En sortant son deuxième album "RewoTower", Profusion créait la surprise progressive de 2012 chez un certain nombre d'amateurs, avec un rock progressif moderne à la fois rafraîchissant, énergique et original, et atteignait le sommet des préférences musicales annuelles de votre serviteur. C'est avec une certaine impatience que nous attendions le retour des Italiens sans savoir quelle direction serait prise par Luca Latini et ses compères. C'est une pochette étrange de buste antique aux yeux maquillés de femme contemporaine qui illustre "Phersu", le troisième album de Profusion.
Phersu est un personnage étrusque masqué qui donne l'idée directrice au disque. Si celui-ci n'est pas à proprement parler un album conceptuel, il décline cette thématique avec une galerie de personnages modernes chacun symbolisé par un masque aux caractéristiques diverses, souvent contradictoires, reflétant autant de représentations sociales. A cette grande variété d'histoires répond une profusion de styles musicaux encore plus importante qu'avec "RewoTower". Il y a dans "Phersu" un véritable saut qualitatif dans la volonté de fusionner les genres et de proposer une musique très arrangée et très éclectique, dont les racines géorgiennes de Sichinava sont de plus en plus influentes.
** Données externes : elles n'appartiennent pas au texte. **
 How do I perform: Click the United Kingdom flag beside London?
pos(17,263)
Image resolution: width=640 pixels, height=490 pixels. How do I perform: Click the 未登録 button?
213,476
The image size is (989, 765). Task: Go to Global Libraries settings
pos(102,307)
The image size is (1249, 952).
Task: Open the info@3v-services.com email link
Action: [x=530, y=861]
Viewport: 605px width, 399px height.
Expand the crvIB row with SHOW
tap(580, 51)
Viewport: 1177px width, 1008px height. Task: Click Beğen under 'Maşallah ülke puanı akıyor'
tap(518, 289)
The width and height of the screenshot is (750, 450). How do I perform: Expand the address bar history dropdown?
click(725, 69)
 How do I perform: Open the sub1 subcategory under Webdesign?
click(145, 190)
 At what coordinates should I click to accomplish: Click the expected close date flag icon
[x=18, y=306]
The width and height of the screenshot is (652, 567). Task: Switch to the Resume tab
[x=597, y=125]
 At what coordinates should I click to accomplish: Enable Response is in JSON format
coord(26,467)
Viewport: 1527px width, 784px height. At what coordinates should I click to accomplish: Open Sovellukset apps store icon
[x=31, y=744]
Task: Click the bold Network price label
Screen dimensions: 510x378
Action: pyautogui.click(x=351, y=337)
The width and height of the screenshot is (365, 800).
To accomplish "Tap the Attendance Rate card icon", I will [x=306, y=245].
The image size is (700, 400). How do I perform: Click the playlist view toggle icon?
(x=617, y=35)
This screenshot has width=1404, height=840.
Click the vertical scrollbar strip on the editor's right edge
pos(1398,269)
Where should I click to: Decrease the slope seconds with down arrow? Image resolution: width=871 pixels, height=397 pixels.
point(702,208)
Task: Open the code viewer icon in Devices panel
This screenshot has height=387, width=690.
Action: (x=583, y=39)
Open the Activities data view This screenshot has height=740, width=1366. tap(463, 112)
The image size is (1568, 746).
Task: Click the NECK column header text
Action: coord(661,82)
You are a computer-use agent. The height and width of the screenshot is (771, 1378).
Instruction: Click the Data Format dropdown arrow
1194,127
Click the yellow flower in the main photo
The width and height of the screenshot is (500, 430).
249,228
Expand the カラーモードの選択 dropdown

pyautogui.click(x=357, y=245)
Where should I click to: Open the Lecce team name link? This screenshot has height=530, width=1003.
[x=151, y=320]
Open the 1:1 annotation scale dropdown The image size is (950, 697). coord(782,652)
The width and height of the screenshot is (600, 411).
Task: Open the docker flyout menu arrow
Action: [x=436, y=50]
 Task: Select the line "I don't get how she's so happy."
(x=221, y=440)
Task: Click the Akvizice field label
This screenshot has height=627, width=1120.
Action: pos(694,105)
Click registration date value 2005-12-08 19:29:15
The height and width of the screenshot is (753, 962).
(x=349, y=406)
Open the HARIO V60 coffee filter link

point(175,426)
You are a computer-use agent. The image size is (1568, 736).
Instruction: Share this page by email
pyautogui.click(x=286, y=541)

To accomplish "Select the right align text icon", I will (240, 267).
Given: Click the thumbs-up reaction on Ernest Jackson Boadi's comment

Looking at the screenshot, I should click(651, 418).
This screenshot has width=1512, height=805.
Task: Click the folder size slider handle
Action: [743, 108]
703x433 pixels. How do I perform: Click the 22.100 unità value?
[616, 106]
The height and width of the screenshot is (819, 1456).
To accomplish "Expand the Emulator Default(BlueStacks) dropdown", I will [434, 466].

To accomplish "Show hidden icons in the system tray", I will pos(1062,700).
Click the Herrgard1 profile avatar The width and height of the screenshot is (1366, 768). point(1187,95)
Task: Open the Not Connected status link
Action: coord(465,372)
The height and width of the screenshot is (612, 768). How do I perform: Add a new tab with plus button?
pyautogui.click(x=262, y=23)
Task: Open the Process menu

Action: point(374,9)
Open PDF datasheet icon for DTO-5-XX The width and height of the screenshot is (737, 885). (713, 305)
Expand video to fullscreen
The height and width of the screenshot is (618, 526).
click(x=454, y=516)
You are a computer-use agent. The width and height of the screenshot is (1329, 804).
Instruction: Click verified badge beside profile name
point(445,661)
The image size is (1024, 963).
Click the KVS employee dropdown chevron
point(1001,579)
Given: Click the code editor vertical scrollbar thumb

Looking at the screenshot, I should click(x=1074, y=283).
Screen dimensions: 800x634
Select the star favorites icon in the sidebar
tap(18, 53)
L'introduction de "Phersu" fait intelligemment la jonction avec "RewoTower" via un power-métal progressif direct bien mené par la dextérité des musiciens, l'éclat des mélodies des refrains et la rigueur des séquences instrumentales. L'excellent 'Free Fall', qui contient un extrait du poète géorgien Galaktion Tabidze, et l'efficace 'Forgetfull Hero' incarnent la douce évolution vers plus de contrastes dans les ambiances, avec l'ajout de subtils arrangements de cordes et de piano, et préparent aux riches mélanges à venir. La première innovation intervient avec 'Wrinkled Maiden' qui voit la cantatrice géorgienne Anita Rachvelishvili transcender de toute sa classe lyrique cette courte power-ballade.
C'est à l'occasion des trois morceaux centraux que le groupe va le plus montrer l’étendue de son audace à jongler entre les genres et que vont se succéder le plus d'idées originales et d'ornementations instrumentales (cordes, cuivres, accordéon du géorgien Jakub Mietła, harpe, claviers modernes et vintage). Les italiens y font cohabiter leur rock/heavy progressif avec les atmosphères orientales, les chants ancestraux du géorgien Mamuka Ghaghanidze et les cadences folk dans un 'Nomen' plein d'allant, le magnétisme de la harpe dans un éthéré 'Infinite' et la funk cuivrée et jazzy dans le spectaculaire 'Masquerade'.
Ces temps forts font place à 'Veteran', un bon titre rock dont la sombre séquence au piano lui donne un regain d'intérêt, 'Vanity Fair' qui permet à Luca Latini de se montrer particulièrement en voix, et surtout la très belle association piano-voix de 'Forbidden' qui clôt l'album sur une touche d'émotion. Ces trois compositions, bien que de qualité, n’atteignent pas la réussite du cœur de l’album ni même le niveau général d’exigence que l’on avait apprécié dans "RewoTower", et ce constat est malheureusement similaire sur d’autres titres.
Plus globalement, "Phersu" apparaît plus poussif et moins cohérent que son prédécesseur dans lequel les Italiens savaient emballer les morceaux avec fluidité et entrain. Le travail de finition donne ici des signes d’imprécision qui se perçoivent dans quelques jonctions (l’arrimage de la partie instrumentale de ‘Snooze’) et dans des fins trop brutales de certaines chansons. A cela s’ajoutent une production qui manque de rondeur et une insuffisance d’unité des morceaux entre eux. "Phersu" est plus difficile d’accès pour ces raisons et n’arrive pas, malgré quelques coups de maître, à atteindre l’excellence de "RewoTower", qui demeure l'album référence de Profusion.